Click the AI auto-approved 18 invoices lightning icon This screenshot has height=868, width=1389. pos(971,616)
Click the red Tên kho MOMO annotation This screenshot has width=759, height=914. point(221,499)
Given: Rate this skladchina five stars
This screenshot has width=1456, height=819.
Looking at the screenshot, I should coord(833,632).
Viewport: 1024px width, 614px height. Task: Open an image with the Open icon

● ● ●

What to do:
Copy out the lines above word for word, from the first line through the last.

Solved problem:
Click the AI auto-approved 18 invoices lightning icon This screenshot has height=868, width=1389. pos(971,616)
Click the red Tên kho MOMO annotation This screenshot has width=759, height=914. point(221,499)
Given: Rate this skladchina five stars
This screenshot has width=1456, height=819.
Looking at the screenshot, I should coord(833,632).
Viewport: 1024px width, 614px height. Task: Open an image with the Open icon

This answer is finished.